Michel Planas, complète : “Nous avons subi des dégâts et nous n’y sommes pour rien. Un train a tamponné un ouvrage qui appartient à la commune ; nous nous sommes retournés vers notre assurance pour qu’elle paie ensuite ces dégâts. Nous subissons complètement le dommage et on est en train de nous accuser de toutes parts. Si on signe les yeux fermés la version maximaliste de la SNCF en terme de démolition, on se situe entre 1 M€ et 1,5 M€ ; l’expert judiciaire était sur quelque chose de très faible. Nous avons fait une proposition intermédiaire raisonnable, autour de 700 000 €. Nous sommes en train de faire valider cette solution par la SNCF avec toutes les normes de sécurité.”

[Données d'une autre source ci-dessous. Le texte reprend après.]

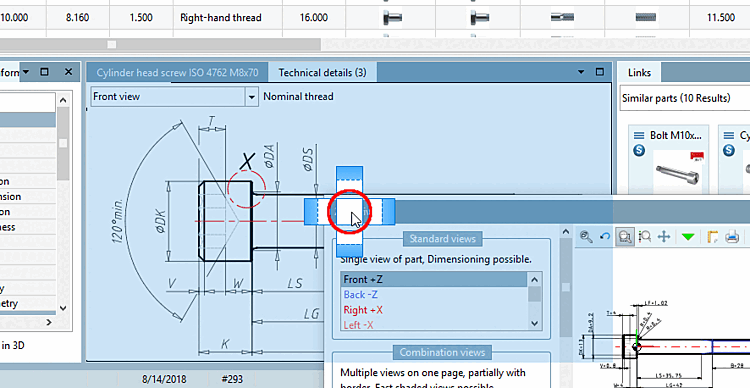The image size is (750, 388).
Task: Select the zoom window tool
Action: coord(625,236)
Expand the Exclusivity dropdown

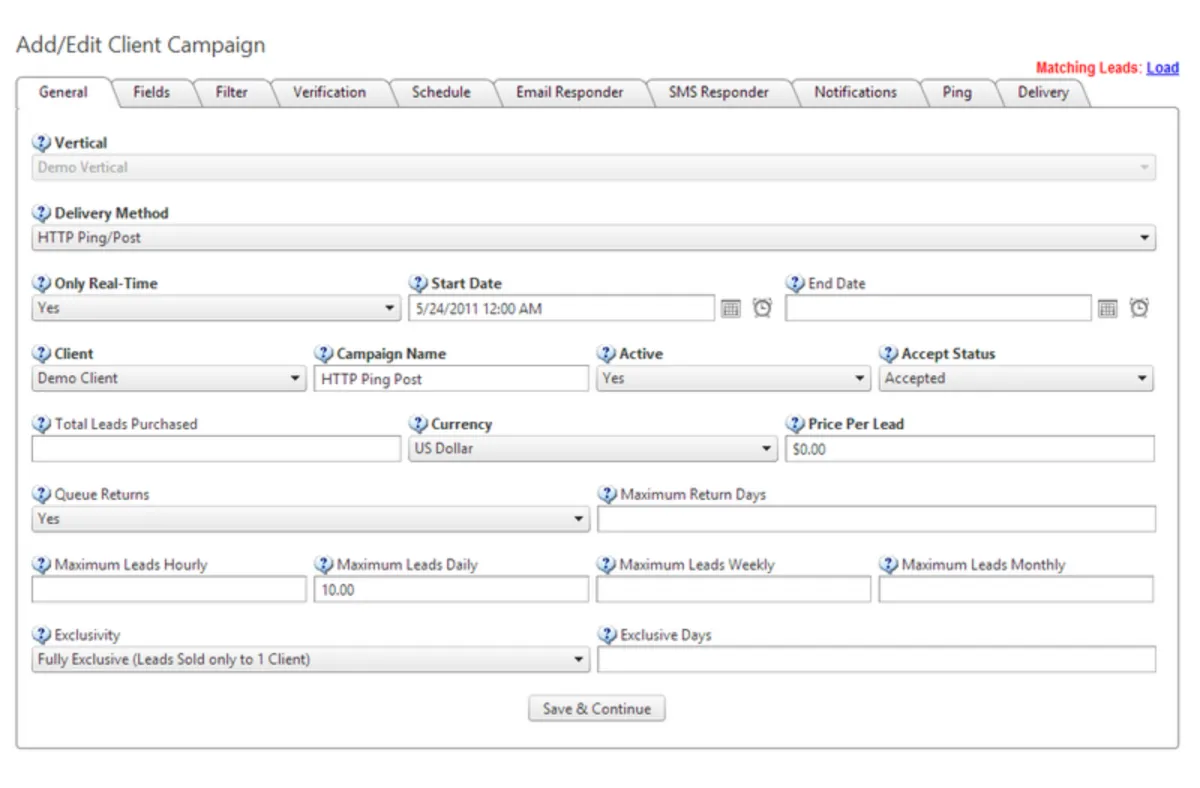578,660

“C’est facile de faire une manif et de nous attaquer”

Et d’ajouter : “Imaginez que l’on choisisse la version la plus chère et que l’assurance ne paie pas tout ? Qui paiera la différence ? Ce protocole n’a fait l’aller-retour avec la SNCF qu’une fois. J’en ai un peu marre que la commune se fasse charger là dessus. On doit respecter le Code des marchés publics ; on avait pris un conseil technique qui est forcément une entreprise avec un bureau d’études. Le sous-préfet nous dit qu’il faut légitimer cela par une délibération. Et que l’on soit aussi dans le respect du Code des marchés publics : si vous avez un accident avec une Clio, pensez-vous que l’assurance vous remboursera une Mercedes ? Non. C’est facile de faire une manif et de nous attaquer. J’en ai fait des centaines de manifs, je sais ce que c’est. Mais quand on est au coeur du réacteur et qu’il faut prendre la bonne décision pour ne pas gréver le budget de la commune, et ne pas mettre en danger la vie des passagers qui vont circuler sur cette voie, il faut réfléchir. Alors, c’est sûr, on a l’impression d’une inertie mais nous faisons les choses dans les règles.”

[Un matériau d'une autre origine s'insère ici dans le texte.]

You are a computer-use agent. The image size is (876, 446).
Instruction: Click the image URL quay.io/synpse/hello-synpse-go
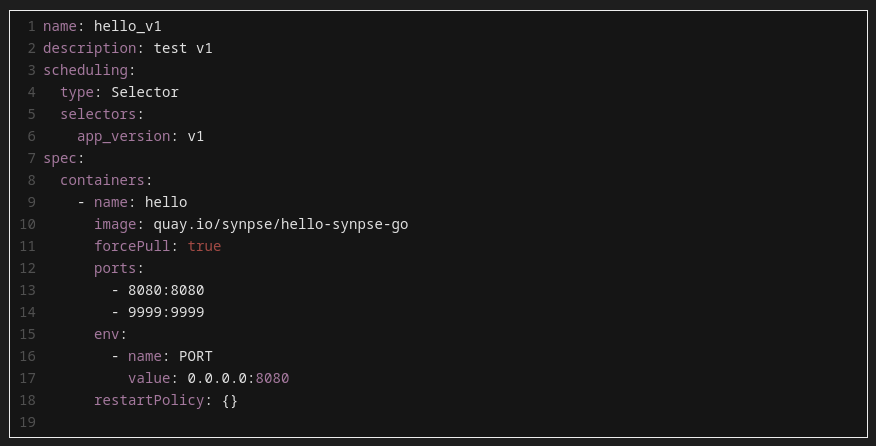coord(281,224)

Le “rôle de médiation” du préfet et du sous-préfet

De son côté, Didier Carponcin sous-préfet de Prades, rappelle qu’avec le préfet nous avons assumé “un rôle de médiation”. Après avoir expliqué tout l’historique, les nombreux comités de pilotage et les réunions, le sous-préfet indique que, désormais, en substance, toutes les énergies de l’Etat sont tournées vers l’accompagnement de la commune d’Eus pour qu’elle arrive à choisir, vite, sans doute en avril, un bureau d’études légitime qui aura été choisi après une procédure en bonne et due forme. Et qu’elle puisse dialoguer avec SNCF Réseau. Didier Carponcin ne se risque pas à donner une date, même approximative, de reprise de la circulation des trains. Mais il fera tout pour accélérer les choses. Toutes les parties ont le secret espoir que la ligne soit de nouveau opérationnelle avant la fin de l’été. Pour repartir sur de bons rails.